Sections from hearts of C57BL/6J mice were analyzed 3 days after MI. (A) Representative WGA staining (bright green) delineates the infarcted area. Close-ups on the right were stained for Il6 mRNA (blue) with RNAscope without counterstaining. (B) Representative section stained for Ptprc (CD45) (red) and Il6 (blue) mRNA. Close-up in the upper right panel shows chromogenic staining at higher magnification. The chromogenic Fast Red dye could additionally be visualized in the red fluorescence spectrum, as shown in the lower panel of the close-up. The fluorescence image was overlaid with the bight-field image (gray). (C) Representative staining for Postn (blue) and Il6 (red) mRNA. The upper and lower close-ups are the chromogenic and fluorescence images, respectively. Representative images of the same heart are shown. n = 3. Scale bars: 300 μm and 20 μm (close-up insets). LV, left ventricle; RV, right ventricle.

Figure 3. Quantification of IL-6 secretion from cardiac ECs, granulocytes, macrophages, and CFs by ELISPOT.

Cells were isolated 3 days after MI and seeded at a density of 10,000 cells per well. The number of IL-6–secreting cells was determined by ELISPOT assay after overnight incubation. n = 5. Values are the mean ± SD. *P ≤ 0.05, by 1-way ANOVA with Tukey’s multiple-comparison test. Gran, granulocytes.
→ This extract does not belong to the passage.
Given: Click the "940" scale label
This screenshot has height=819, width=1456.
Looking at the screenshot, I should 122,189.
Figure 4. A2bR stimulation of CFs by adenosine induces IL-6 secretion in a Gq-dependent manner.

(A–D) Murine CFs were isolated from A2bR^–/– or A2bR^+/+ (control) transgenic mice and incubated in the presence or absence of 20 μM adenosine (Ado) or 20 μM adenosine in combination with the Gq inhibitor FR900359 (1 μM) in the presence of the adenosine deaminase inhibitor EHNA (33 μM) and the ENT1 inhibitor NBMPR (33 μM). (A, C, and D) Il6, Il11, and Lif expression was determined by qPCR 24 hours later. (B) IL-6 cytokine secretion was measured after 24 hours. n = 3. Values are the mean ± SD. *P ≤ 0.05 and **P ≤ 0.01, by 2-way ANOVA using the 2-stage step-up method of Benjamini, Krieger, and Yekutieli.
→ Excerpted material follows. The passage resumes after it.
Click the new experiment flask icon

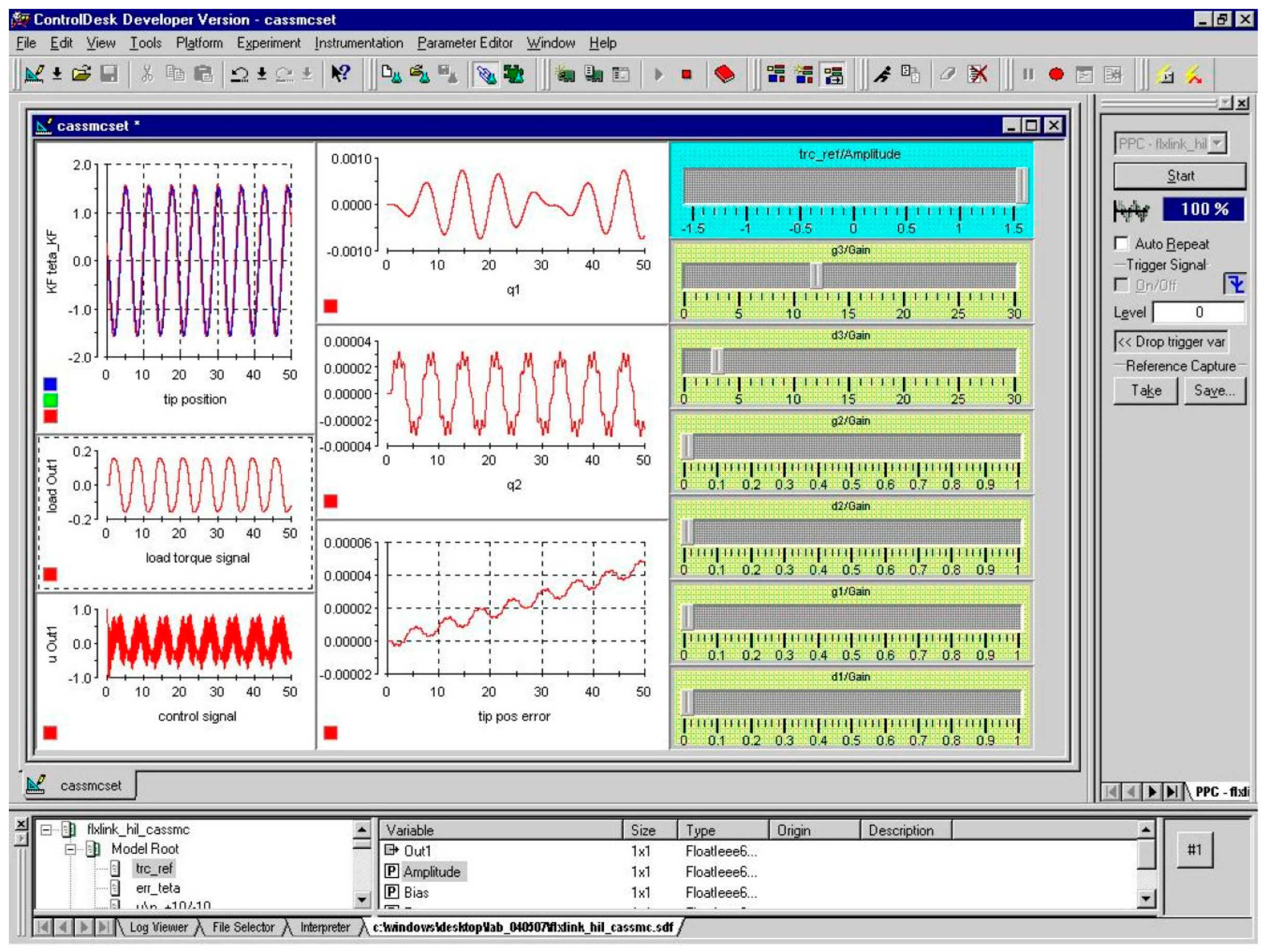(x=391, y=74)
Figure 5. Purinergic signaling in CFs.

(A) Kinetics of extracellular ATP degradation in murine CFs isolated from C57BL/6J mice analyzed by HPLC (reaction was started with 20 μM ATP, 37°C; n = 3). (B–E) Expression analysis of the ATP-degrading enzymes Entpd1 (CD39) (B), Enpp1 (C), Enpp3 (D), and Nt5e (CD73) (E) by scRNA-Seq of 3 hearts 5 days after MI (see above and Supplemental Figures 1–3). (F) Protein expression analysis by flow cytometry of CD39, ENPP1, CD38, and CD73 in CFs obtained from noninfarcted hearts as compared with aCFs and EpiSCs from mice 5 days after MI (n = 5). Only ENPP1 was measured because specific antibodies against ENPP3 were not available. Values are the mean ± SD. *P ≤ 0.05, by 1-way ANOVA with Dunnett’s multiple-comparison test.

Figure 6. Cytokine secretion by the heart is influenced by MI and lack of CD73 on T cells.
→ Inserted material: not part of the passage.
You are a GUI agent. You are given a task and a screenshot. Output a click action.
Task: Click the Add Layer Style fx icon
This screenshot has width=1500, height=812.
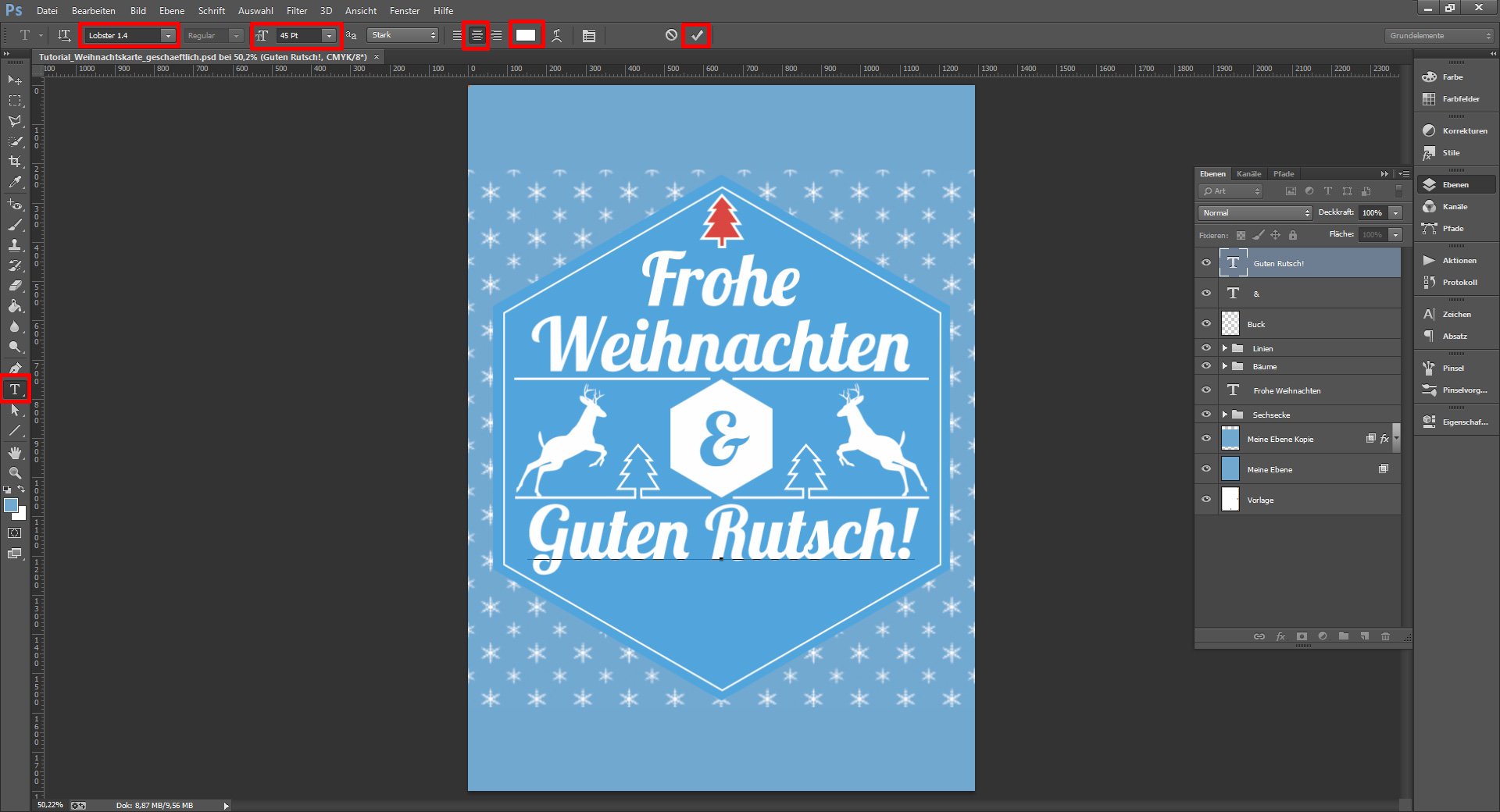pos(1280,636)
(A) Cytokine secretion was assessed in the coronary effluent of isolated perfused hearts from sham-operated CD4-Cre^–/– CD73^fl/fl mice (A) and 3 days after MI (B). Sham-operated mice, n = 3; MI mice, n = 6. (C) Influence of CD73 deficiency on T cells on the cardiac release of IL-6, MCP-1, and IL-9 measured in control (CD4-Cre^–/– CD73^fl/fl) and T cell–specific CD73-KO (CD4-Cre^+/– CD73^fl/fl) mice 3 days after MI (n = 6). Values are the mean ± SD. *P ≤ 0.05, **P ≤ 0.01, and ***P ≤ 0.001, by 2-tailed Student’s t test (A and B) and 2-way ANOVA using the 2-stage step-up method of Benjamini, Krieger, and Yekutieli (C).

Figure 7. Scheme of the proposed mechanism by which purinergic crosstalk between T cells and CFs controls IL-6 production.

In the post-MI heart during scar formation, ATP is derived mainly from noncardiomyocytes. Fibroblasts, in contrast to T cells, cannot further degrade AMP to adenosine, such that accumulating AMP diffuses to neighboring T cells, which highly express CD73. Similarly, granulocytes and monocytes contribute to this extracellular AMP pool. Supply of AMP to T cell CD73 augments local adenosine formation, which stimulates IL-6 production by fibroblasts via the A2bR in a Gq-dependent manner. T cells are not only the hub for extracellular adenosine formation, as adenosine can also modulate in an autacoid feedback loop the production of INF-γ and IL-17 (14). IL-6 predominantly acts via trans-signaling (sIL-6R) to confer proinflammatory activity in the post-MI heart (37).